If you feel comfortable completing level four of the balance test, it’s time to move on to something more challenging.

“For this exercise, you’ll need a thick foam pad or a Bosu Ball and a stable object to grab if needed,” says Julom. “This is a further progression of the [balance test] above, but because it requires a piece of gym equipment, we’ve separated it.” Bosu balls are squishy, half-circle gym balls. They can be expensive, so you might have better luck finding an inexpensive foam pad. (Otherwise, try folding a thick towel into a square, then placing it on the floor for this exercise.) Here’s how to do it:

  1. If using a Bosu, position it flat side down, ball side up. Do not turn it upside down with ball side down.
  2. Position your pad, towel, or ball near a stable surface (countertop, table, etc.).
  3. Stand with both feet on the ball or pad. Establish your balance while touching the nearby stable surface.
  4. Gently let go of the surface. Stay in that position until you are completely stable.
  5. Raise one hand about one inch in front of your face and focus on one finger. Maintain stability.
  6. Extend your hand to arms’ length in front of you. Maintain balance.
  7. Slowly drop your arms arms back down to your sides, and slowly raise one foot. Keep the toe of the raised foot near the ball or pad in case you need to re-establish balance.
  8. Stand in that one-leg position for as long as possible.

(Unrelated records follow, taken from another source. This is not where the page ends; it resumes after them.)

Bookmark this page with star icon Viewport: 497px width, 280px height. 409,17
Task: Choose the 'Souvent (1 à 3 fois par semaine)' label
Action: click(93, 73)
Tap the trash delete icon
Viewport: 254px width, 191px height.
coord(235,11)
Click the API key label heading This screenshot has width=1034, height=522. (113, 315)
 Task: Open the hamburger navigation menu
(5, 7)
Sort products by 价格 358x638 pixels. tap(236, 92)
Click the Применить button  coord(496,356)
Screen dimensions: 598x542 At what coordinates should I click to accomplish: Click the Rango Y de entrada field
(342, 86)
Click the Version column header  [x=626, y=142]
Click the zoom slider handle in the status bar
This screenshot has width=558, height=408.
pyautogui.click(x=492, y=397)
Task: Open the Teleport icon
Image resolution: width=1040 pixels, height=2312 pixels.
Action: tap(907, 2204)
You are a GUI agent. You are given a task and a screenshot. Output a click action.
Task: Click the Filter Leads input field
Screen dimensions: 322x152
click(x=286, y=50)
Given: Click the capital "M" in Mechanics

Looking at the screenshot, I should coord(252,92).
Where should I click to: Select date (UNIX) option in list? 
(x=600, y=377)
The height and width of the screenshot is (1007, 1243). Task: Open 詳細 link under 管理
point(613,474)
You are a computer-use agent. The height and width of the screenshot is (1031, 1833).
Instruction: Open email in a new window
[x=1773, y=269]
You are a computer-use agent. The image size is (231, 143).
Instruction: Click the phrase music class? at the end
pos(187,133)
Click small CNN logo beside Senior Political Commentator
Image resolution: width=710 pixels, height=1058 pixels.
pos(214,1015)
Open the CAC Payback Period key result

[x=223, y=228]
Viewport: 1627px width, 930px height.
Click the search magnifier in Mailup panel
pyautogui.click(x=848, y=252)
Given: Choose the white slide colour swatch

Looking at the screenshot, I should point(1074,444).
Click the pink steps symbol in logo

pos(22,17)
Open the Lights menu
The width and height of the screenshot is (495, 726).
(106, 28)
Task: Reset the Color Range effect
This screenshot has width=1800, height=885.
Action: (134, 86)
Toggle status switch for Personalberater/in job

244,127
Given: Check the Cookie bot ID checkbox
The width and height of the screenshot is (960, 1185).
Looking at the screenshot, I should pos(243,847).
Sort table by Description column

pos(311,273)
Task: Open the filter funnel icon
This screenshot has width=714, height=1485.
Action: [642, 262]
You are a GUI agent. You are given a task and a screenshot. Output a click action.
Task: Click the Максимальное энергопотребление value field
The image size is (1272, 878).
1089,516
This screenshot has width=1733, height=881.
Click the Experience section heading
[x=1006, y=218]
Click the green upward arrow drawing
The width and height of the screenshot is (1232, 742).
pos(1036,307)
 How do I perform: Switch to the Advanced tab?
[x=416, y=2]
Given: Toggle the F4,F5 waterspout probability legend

Aim for 30 seconds.

Final Thoughts

So, how often should you practice these exercises? Julom recommends doing the balance test and the bird dog daily. You can also practice the stork pose daily, as long as: “you don’t have an underlying balance disorder, and you are not in a period of recovery after surgery or injury.” Julom adds, “It’s a pretty challenging maneuver, and we advise doing it under a physical therapist or healthcare professional’s supervision. But again, it’s conditional. Let good sense prevail.”

As for the unstable surface exercise, aim to do it once or twice a week. “It requires more stabilization from the skeletal muscle system, and those will need to fully recover,” he says.

One final note: If you’ve recently suffered a fall or had a surgery, you will need to talk to your doctor, physical therapist, or trainer before trying these exercises. “Any woman whose balance is already compromised, or suspect (such as post hip replacement surgery) should perform these exercises under supervision,” advises Julom.